US intelligence at odds over Nepal as terror hub
September 7th, 2011 - 3:13 pm ICT by IANS
Kathmandu, Sep 7 (IANS) A clutch of confidential cables sent by senior American diplomats based in South Asia to their Washington headquarters shows amazing inconsistency over the role attributed to Nepal in terror activities targeting India, as the release of confidential documents by Wikileaks shows.
While a cable sent in 1997 from New Delhi by the then American ambassador to India Frank Wisner said Kathmandu was being used as a nodal point by terror group Jammu and Kashmir Islamic Front (JKIF) to dispatch men and material to set off explosions in India, it was contradicted by subsequent briefings by the then American ambassador to Nepal, Michael E. Malinowski.
Bilateral security issues were raised between Kathmandu and New Delhi in 2002 when the then newly crowned king, Gyanendra Bir Bikram Shah, made his first official visit to India.
They were re-discussed the following year when the king’s relative, business partner and confidant Prabhakar Rana visited India after Gyanendra asked him to conduct a “diplomatic survey”.

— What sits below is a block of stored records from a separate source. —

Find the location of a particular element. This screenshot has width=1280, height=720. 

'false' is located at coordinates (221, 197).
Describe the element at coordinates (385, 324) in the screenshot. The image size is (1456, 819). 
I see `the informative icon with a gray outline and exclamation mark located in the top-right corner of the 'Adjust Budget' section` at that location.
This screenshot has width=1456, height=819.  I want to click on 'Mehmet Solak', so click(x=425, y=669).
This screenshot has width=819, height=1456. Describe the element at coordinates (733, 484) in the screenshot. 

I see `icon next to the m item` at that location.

After his return, Rana told the American envoy in Kathmandu that he had met the then Indian national security advisor, Brajesh Mishra, and raised the repeated Indian charges that Nepal failed to apprehend anti-Indian extremists operating from Nepali soil.
Rana said he reminded Mishra that the king had pledged assistance to the highest Indian authorities, including the then Indian prime minister Atal Behari Vajpayee, then home minister L.K. Advani, and Congress leader Sonia Gandhi.

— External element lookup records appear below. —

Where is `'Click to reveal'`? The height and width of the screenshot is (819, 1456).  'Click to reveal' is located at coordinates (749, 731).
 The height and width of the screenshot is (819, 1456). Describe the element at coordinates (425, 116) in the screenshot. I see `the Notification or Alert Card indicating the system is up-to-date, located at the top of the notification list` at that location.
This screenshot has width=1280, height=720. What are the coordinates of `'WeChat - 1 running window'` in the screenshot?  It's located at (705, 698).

Since then, he reminded Mishra, Nepal had “quietly turned 45 Kashmiri militants over” to India.
Mishra conceded and gratefully acknowledged that, the royal confidant noted.

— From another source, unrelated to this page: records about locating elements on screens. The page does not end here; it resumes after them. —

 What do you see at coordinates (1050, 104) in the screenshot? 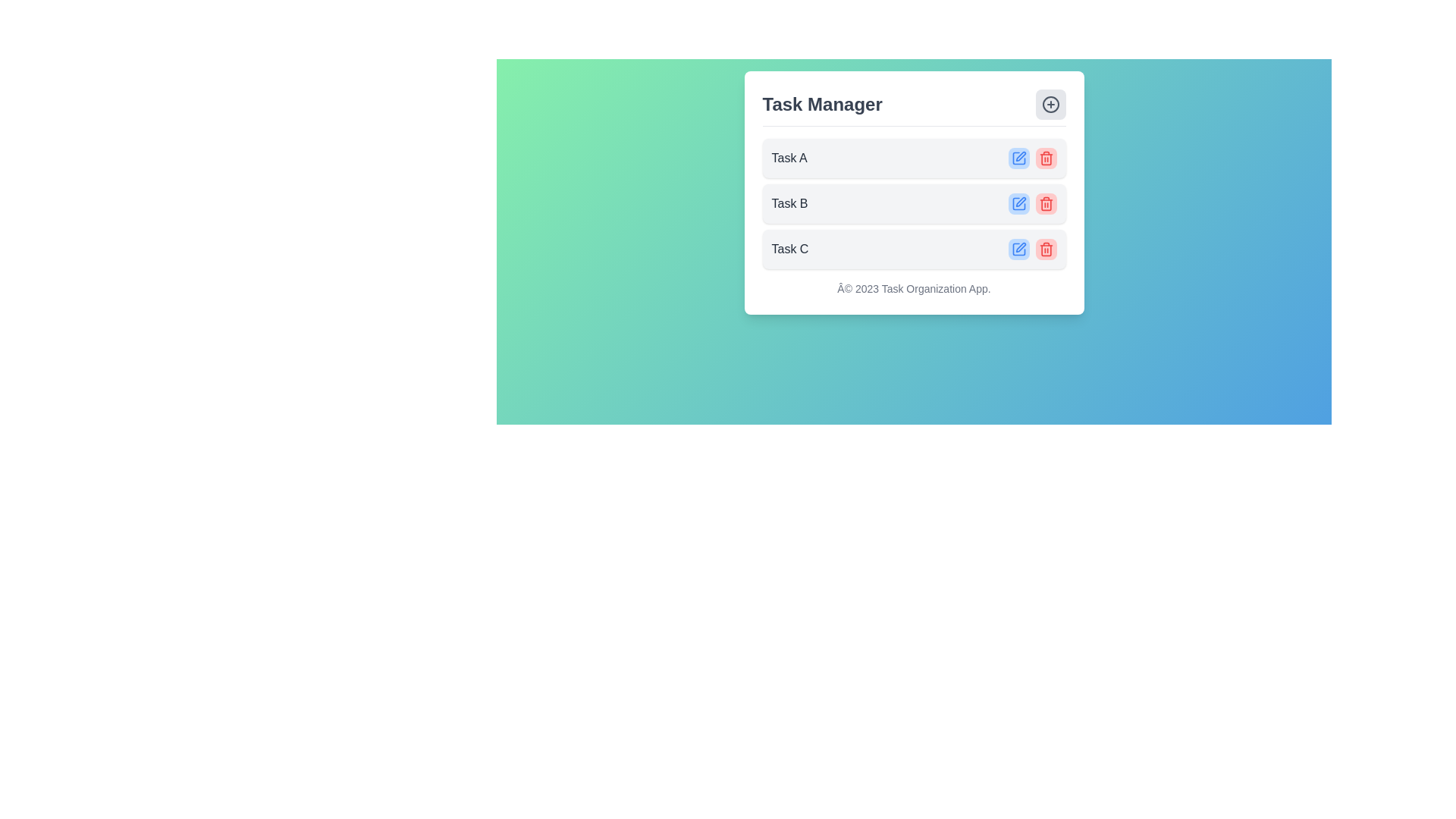
I see `the circular plus sign icon located at the top-right corner of the task manager interface to visualize its interactive state` at bounding box center [1050, 104].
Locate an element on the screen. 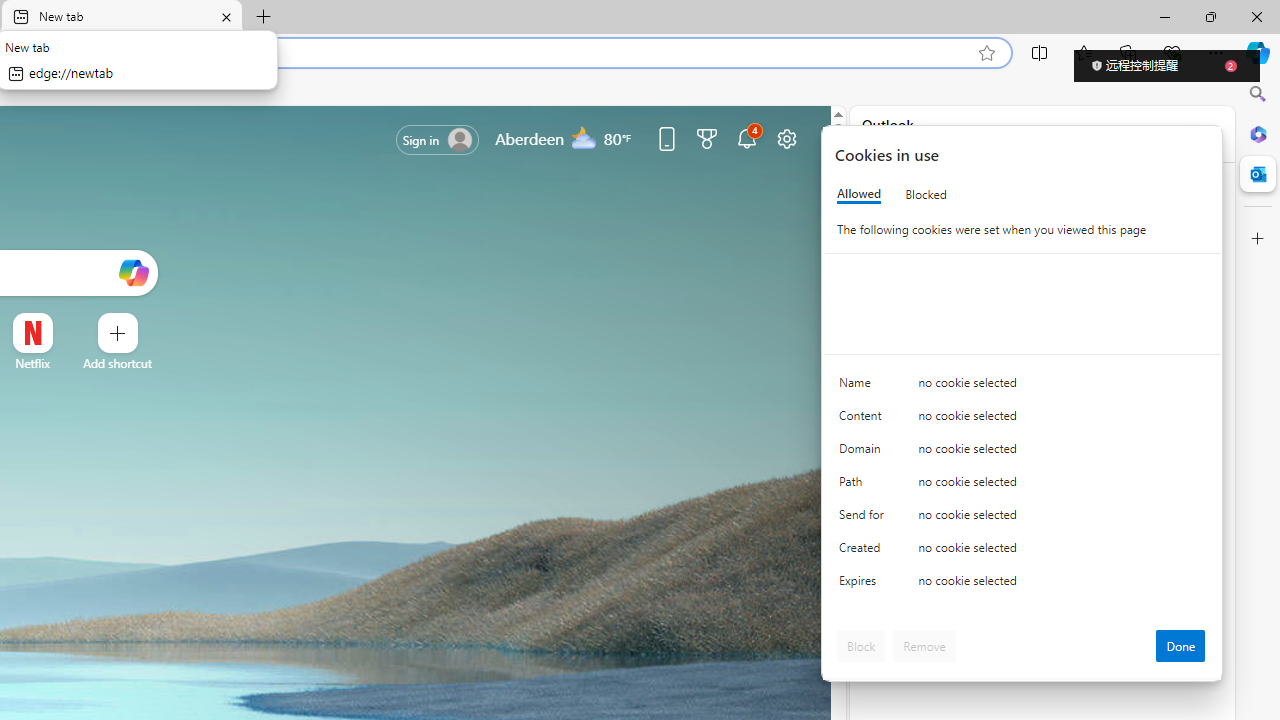 The image size is (1280, 720). 'Add a site' is located at coordinates (116, 363).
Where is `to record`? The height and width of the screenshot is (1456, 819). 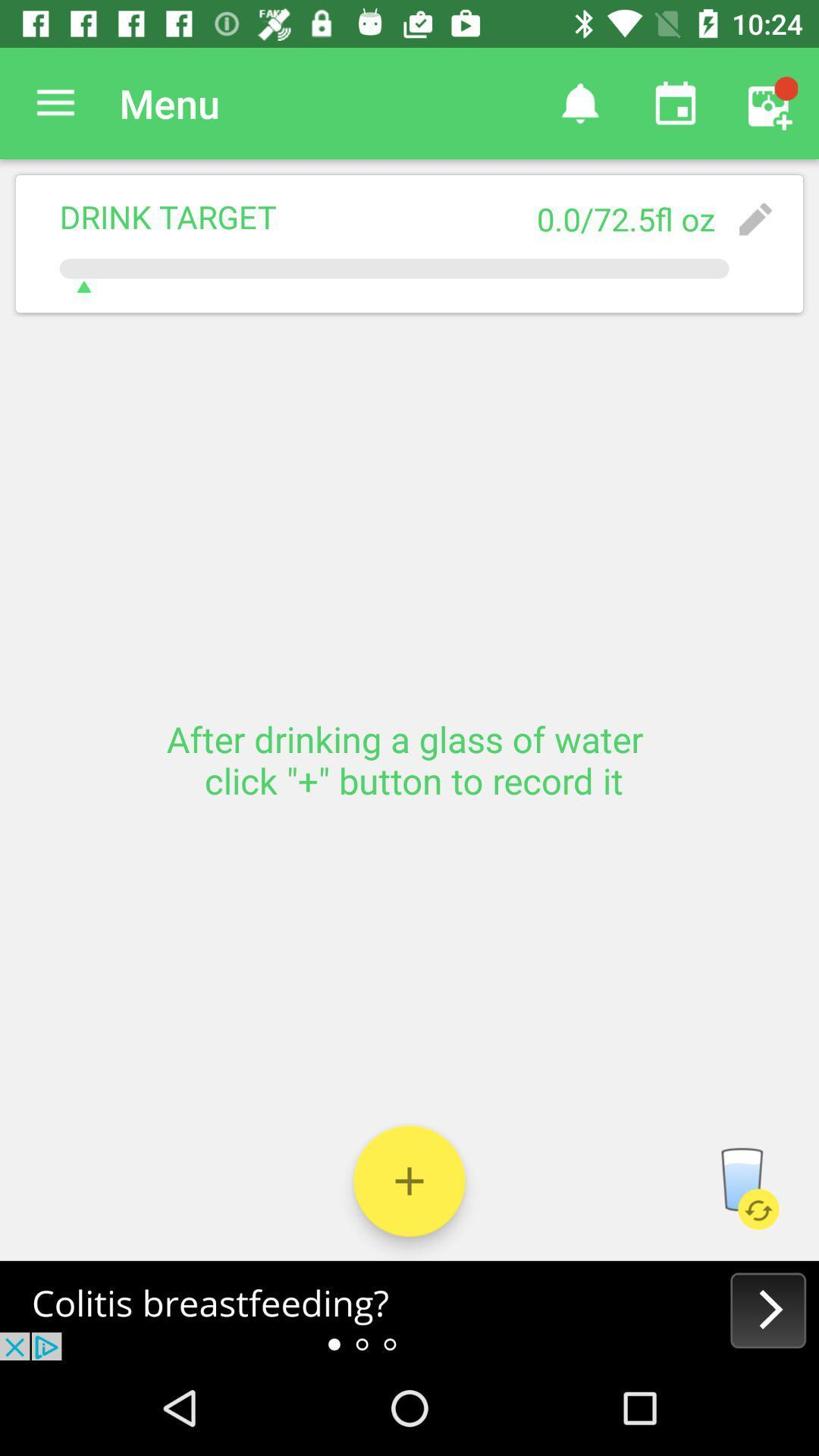
to record is located at coordinates (410, 1180).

Rana also told Mishra that the government of Nepal had asserted greater control over the madrassas operating within its borders than India had and Mishra did not dispute that.
“The government of India accusations that Nepal is soft on extremists are thus unmerited,” Rana concluded.
In a later cable sent by Malinowski, the American ambassador noted that he had held talks with Nepal’s security chiefs and they had also confirmed that.